§ **RECORDS FOR THIS TASK**:
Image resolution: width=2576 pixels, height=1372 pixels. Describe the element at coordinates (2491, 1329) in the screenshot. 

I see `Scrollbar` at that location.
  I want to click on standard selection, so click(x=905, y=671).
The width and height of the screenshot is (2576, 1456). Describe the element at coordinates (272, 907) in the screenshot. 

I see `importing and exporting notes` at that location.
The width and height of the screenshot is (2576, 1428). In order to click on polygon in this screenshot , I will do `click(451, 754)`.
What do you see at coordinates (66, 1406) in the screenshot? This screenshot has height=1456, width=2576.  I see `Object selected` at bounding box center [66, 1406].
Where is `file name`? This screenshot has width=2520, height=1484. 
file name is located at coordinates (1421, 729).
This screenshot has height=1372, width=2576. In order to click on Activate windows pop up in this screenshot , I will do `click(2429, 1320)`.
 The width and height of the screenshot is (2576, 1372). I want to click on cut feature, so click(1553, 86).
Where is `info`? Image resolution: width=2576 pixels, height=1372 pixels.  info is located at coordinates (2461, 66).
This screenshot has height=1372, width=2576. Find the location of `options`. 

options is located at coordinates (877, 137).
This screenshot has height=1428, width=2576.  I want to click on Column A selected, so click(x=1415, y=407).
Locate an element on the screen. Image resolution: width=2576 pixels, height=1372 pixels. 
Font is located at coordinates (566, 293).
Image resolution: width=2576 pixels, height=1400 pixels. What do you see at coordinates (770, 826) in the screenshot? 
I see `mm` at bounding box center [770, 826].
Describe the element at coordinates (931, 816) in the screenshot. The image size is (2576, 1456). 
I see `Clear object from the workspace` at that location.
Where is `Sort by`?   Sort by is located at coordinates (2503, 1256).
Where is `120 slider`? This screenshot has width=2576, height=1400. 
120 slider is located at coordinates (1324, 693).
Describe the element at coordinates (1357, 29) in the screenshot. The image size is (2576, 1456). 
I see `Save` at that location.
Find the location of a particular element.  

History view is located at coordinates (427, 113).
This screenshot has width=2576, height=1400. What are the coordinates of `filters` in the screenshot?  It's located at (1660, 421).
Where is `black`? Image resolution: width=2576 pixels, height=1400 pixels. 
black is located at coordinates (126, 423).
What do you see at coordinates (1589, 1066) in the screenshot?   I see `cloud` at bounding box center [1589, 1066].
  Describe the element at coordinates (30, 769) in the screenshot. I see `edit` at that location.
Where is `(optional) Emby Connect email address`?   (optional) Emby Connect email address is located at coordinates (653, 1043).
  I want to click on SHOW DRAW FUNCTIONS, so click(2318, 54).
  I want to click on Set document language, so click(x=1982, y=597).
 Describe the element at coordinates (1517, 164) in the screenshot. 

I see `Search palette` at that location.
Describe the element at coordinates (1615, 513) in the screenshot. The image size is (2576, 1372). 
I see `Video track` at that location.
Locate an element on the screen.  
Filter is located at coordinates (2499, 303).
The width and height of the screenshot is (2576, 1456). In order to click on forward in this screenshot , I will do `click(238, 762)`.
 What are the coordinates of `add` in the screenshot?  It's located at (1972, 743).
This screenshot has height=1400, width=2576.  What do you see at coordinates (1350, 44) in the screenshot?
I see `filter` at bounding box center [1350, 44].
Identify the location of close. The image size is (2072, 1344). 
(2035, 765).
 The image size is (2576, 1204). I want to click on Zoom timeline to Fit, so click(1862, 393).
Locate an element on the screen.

§ **WHAT YOU WILL DO**: Transcribe each of the records above without altering anything in them.

§ **WRITTEN ANSWER**:
Image resolution: width=2576 pixels, height=1372 pixels. Describe the element at coordinates (2491, 1329) in the screenshot. 

I see `Scrollbar` at that location.
  I want to click on standard selection, so click(x=905, y=671).
The width and height of the screenshot is (2576, 1456). Describe the element at coordinates (272, 907) in the screenshot. 

I see `importing and exporting notes` at that location.
The width and height of the screenshot is (2576, 1428). In order to click on polygon in this screenshot , I will do `click(451, 754)`.
What do you see at coordinates (66, 1406) in the screenshot? This screenshot has height=1456, width=2576.  I see `Object selected` at bounding box center [66, 1406].
Where is `file name`? This screenshot has width=2520, height=1484. 
file name is located at coordinates (1421, 729).
This screenshot has height=1372, width=2576. In order to click on Activate windows pop up in this screenshot , I will do `click(2429, 1320)`.
 The width and height of the screenshot is (2576, 1372). I want to click on cut feature, so click(1553, 86).
Where is `info`? Image resolution: width=2576 pixels, height=1372 pixels.  info is located at coordinates (2461, 66).
This screenshot has height=1372, width=2576. Find the location of `options`. 

options is located at coordinates (877, 137).
This screenshot has height=1428, width=2576.  I want to click on Column A selected, so click(x=1415, y=407).
Locate an element on the screen. Image resolution: width=2576 pixels, height=1372 pixels. 
Font is located at coordinates (566, 293).
Image resolution: width=2576 pixels, height=1400 pixels. What do you see at coordinates (770, 826) in the screenshot? 
I see `mm` at bounding box center [770, 826].
Describe the element at coordinates (931, 816) in the screenshot. The image size is (2576, 1456). 
I see `Clear object from the workspace` at that location.
Where is `Sort by`?   Sort by is located at coordinates (2503, 1256).
Where is `120 slider`? This screenshot has width=2576, height=1400. 
120 slider is located at coordinates (1324, 693).
Describe the element at coordinates (1357, 29) in the screenshot. The image size is (2576, 1456). 
I see `Save` at that location.
Find the location of a particular element.  

History view is located at coordinates (427, 113).
This screenshot has width=2576, height=1400. What are the coordinates of `filters` in the screenshot?  It's located at (1660, 421).
Where is `black`? Image resolution: width=2576 pixels, height=1400 pixels. 
black is located at coordinates (126, 423).
What do you see at coordinates (1589, 1066) in the screenshot?   I see `cloud` at bounding box center [1589, 1066].
  Describe the element at coordinates (30, 769) in the screenshot. I see `edit` at that location.
Where is `(optional) Emby Connect email address`?   (optional) Emby Connect email address is located at coordinates (653, 1043).
  I want to click on SHOW DRAW FUNCTIONS, so click(2318, 54).
  I want to click on Set document language, so click(x=1982, y=597).
 Describe the element at coordinates (1517, 164) in the screenshot. 

I see `Search palette` at that location.
Describe the element at coordinates (1615, 513) in the screenshot. The image size is (2576, 1372). 
I see `Video track` at that location.
Locate an element on the screen.  
Filter is located at coordinates (2499, 303).
The width and height of the screenshot is (2576, 1456). In order to click on forward in this screenshot , I will do `click(238, 762)`.
 What are the coordinates of `add` in the screenshot?  It's located at (1972, 743).
This screenshot has height=1400, width=2576.  What do you see at coordinates (1350, 44) in the screenshot?
I see `filter` at bounding box center [1350, 44].
Identify the location of close. The image size is (2072, 1344). 
(2035, 765).
 The image size is (2576, 1204). I want to click on Zoom timeline to Fit, so click(1862, 393).
Locate an element on the screen.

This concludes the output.